Science at work 30 May 2023
- CIRAD news
- Livestock and forests in the Amazon
Improved farming practices foster the return of forest | Lessons from the Amazon
“In the past, farmers let their cattle graze wherever they wanted, and the use of fire ruled out any forest regrowth. With technical support from the TerrAmaz project, they are being helped to choose the best land for rotational grazing. This improves both the animals’ diet and soil fertility, and unused land is left fallow.”
René Poccard-Chapuis is a geographer with CIRAD and is coordinating the TerrAmaz project’s activities in Paragominas, Brazil. Those activities combine rural development and forest management, and are backed by a simple principle: organizing landscapes according to soil properties.
“Clay plateaus, for instance, are perfect for agricultural activities", the scientist says. “All slopes, on the other hand, are better used for trees, which provide vital ecosystem services. Storing carbon, filtering rainwater and limiting erosion are all services whose absence very quickly makes itself noticed.”
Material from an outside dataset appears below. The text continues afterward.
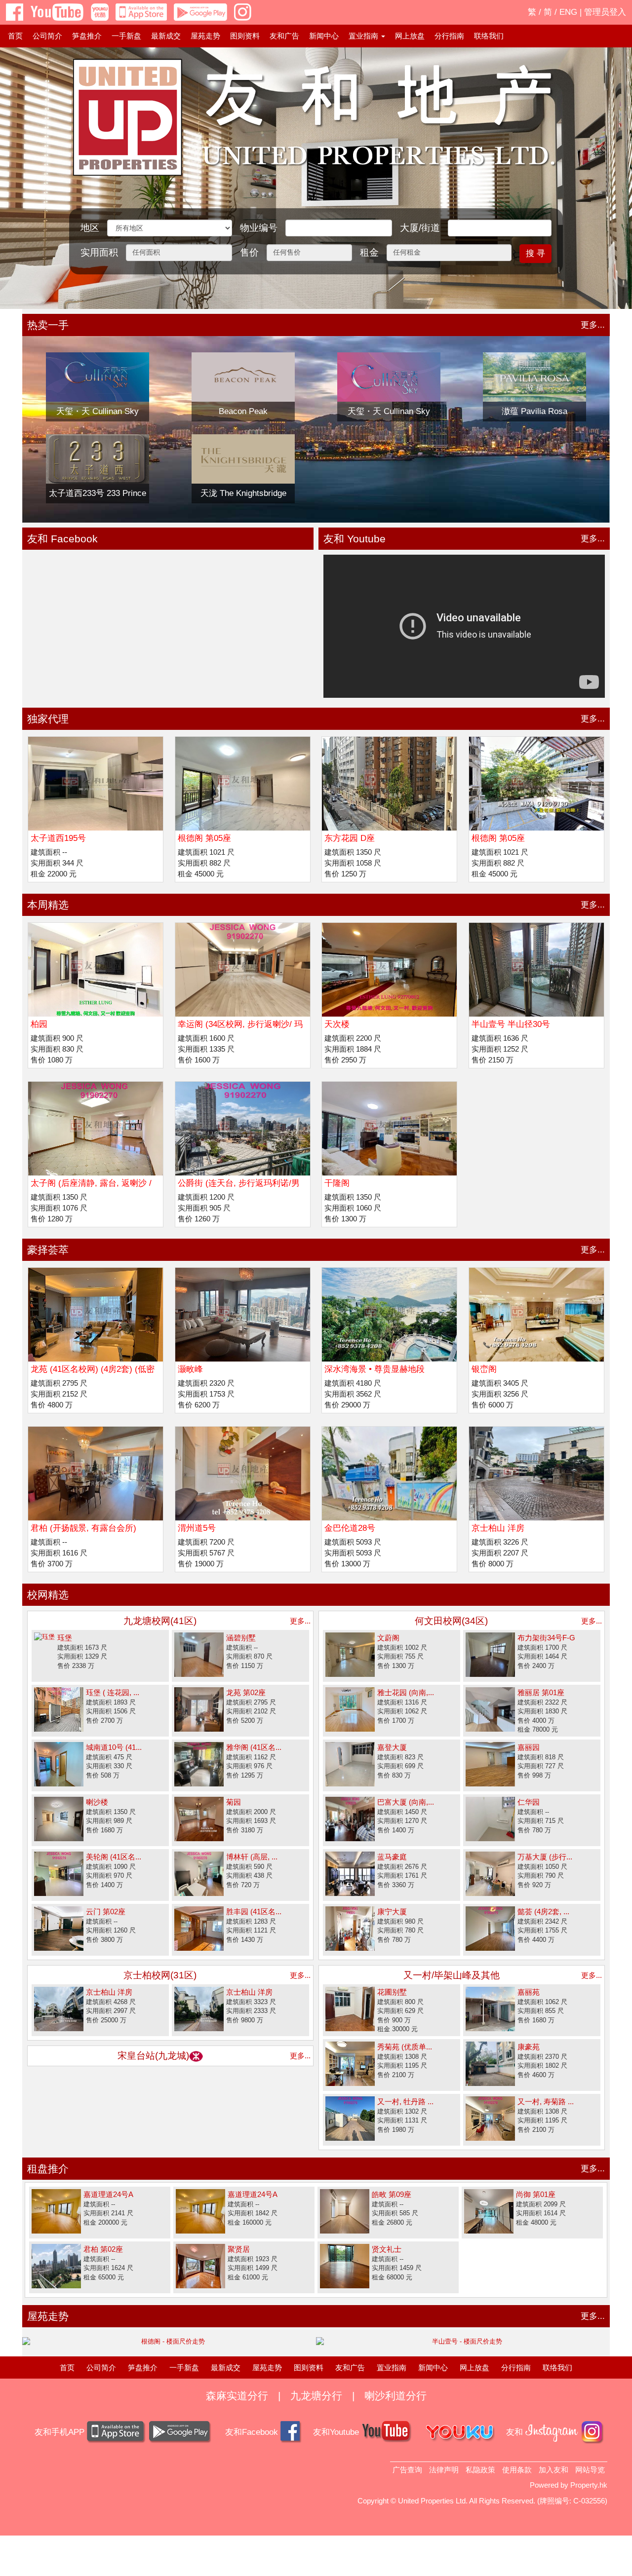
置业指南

Bringing trees back to the paths taken by water in Paragominas
Several of TerrAmaz’s activities in Paragominas make use of mapping tools to steer and monitor land use changes precisely. In agreement with the local water board, the maps produced serve to pinpoint zones that should be reforested as a priority, to improve water resources.
“Forest cover in the areas where water runs off or collects acts as a filter”, René Poccard-Chapuis says. “Treating water in Paragominas is currently very costly, since it contains a lot of suspended particles, due to soil erosion.”
Slopes, ravines and floodplains are extremely difficult to plough and are of little use for agriculture. They are already beginning to be abandoned and forest is becoming established. To speed up and extend the restoration process, the Paragominas water board is keen to encourage farmers, through payments for ecosystem services. The scheme would be funded by people in urban areas and supported by the town council, by means of a geographic information system.
A dynamic that exists in several parts of the Amazon
Several areas where TerrAmaz works – not just Paragominas but also Cotriguaçu in Brazil and Guaviare in Colombia – have embarked on the same dynamic, albeit using different tools.
In Guaviare, 35 livestock farmers have signed forest resource conservation agreements and received individual funding to improve their husbandry practices. Those agreements currently cover 930 hectares of forest, or 30% of the total area of farmland in the municipality.
CIRAD agronomist Marie-Gabrielle Piketty is leading the TerrAmaz project. She is enthusiastic about the initial results: “TerrAmaz is helping to support and capitalize on these initiatives in several parts of the Amazon, to allow them to expand. Local government and development players are working together on this, which is vital.”
TerrAmaz is funded by the Agence française de développement and is due to run from 2020 to 2024. In a few years’ time, scientists will be able to determine precisely the economic, ecological and social advantages of these innovative landscapes.